A eleição de Erika Hilton (Psol-SP) para a presidência da Comissão de Defesa dos Direitos da Mulher da Câmara dos Deputados gerou forte reação entre parlamentares da oposição, especialmente das mulheres no Congresso. Um recurso protocolado nesta semana aponta que a votação foi conduzida de forma irregular e que não houve legitimidade democrática no processo.

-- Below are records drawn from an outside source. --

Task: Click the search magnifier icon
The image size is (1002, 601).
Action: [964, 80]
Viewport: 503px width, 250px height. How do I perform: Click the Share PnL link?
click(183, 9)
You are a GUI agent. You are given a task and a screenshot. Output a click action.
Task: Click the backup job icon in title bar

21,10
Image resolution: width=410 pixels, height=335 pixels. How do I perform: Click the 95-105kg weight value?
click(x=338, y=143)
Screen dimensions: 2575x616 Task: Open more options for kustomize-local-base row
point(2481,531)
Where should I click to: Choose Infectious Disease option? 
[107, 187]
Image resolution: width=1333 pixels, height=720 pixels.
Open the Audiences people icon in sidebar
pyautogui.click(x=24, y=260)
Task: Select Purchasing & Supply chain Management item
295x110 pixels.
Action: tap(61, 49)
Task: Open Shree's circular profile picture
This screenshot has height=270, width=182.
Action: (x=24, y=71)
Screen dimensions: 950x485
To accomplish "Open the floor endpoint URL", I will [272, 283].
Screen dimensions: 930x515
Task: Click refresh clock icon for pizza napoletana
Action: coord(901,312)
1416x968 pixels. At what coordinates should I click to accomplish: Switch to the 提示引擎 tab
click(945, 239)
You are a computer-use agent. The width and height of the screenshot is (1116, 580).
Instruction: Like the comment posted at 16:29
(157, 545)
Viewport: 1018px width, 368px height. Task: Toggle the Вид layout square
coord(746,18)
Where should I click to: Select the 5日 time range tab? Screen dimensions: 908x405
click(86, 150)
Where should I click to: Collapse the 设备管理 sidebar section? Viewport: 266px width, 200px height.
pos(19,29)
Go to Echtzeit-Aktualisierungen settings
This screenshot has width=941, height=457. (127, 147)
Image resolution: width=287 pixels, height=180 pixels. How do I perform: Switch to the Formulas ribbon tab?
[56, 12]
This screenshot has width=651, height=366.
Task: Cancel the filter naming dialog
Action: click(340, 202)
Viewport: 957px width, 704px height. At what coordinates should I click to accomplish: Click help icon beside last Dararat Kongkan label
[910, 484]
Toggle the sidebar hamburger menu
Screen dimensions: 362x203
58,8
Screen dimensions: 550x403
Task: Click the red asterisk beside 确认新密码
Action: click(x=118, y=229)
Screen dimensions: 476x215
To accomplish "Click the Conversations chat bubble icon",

O documento, encaminhado pela deputada Chris Tonietto (PL-RJ) ao presidente da Câmara, Hugo Motta (Republicanos-PB), sustenta que a escolha de Hilton não refletiu a vontade da maioria das integrantes do colegiado.
Segundo Tonietto, na primeira rodada de votação, a chapa única liderada por Hilton recebeu apenas 10 votos favoráveis, enquanto 12 parlamentares optaram pelo voto em branco. Como a comissão possui 22 membros, a deputada argumenta que os votos em branco representaram maioria absoluta, o que deveria ter impedido a eleição da candidata. A parlamentar ressalta ainda que, na urna, não há opção de voto “não”, sendo o voto em branco a única forma de manifestar discordância. Apesar disso, foi realizada uma segunda rodada, considerada irregular pela oposição, já que o regimento prevê novo escrutínio apenas quando há mais de uma candidatura.
O recurso, assinado por 20 deputados, solicita quatro medidas: o reconhecimento de que não pode haver segundo turno em caso de chapa única; a anulação da segunda votação; a realização de nova eleição; e a exigência de que o Psol apresente candidaturas fruto de acordo ou com mais de uma opção. A oposição também afirma que a segunda rodada foi encerrada antes do tempo, restringindo a manifestação dos integrantes. Hilton, por sua vez, declarou que pretende conduzir o colegiado em defesa da dignidade de todas as mulheres, incluindo transexuais e travestis, sem abrir espaço para exclusões.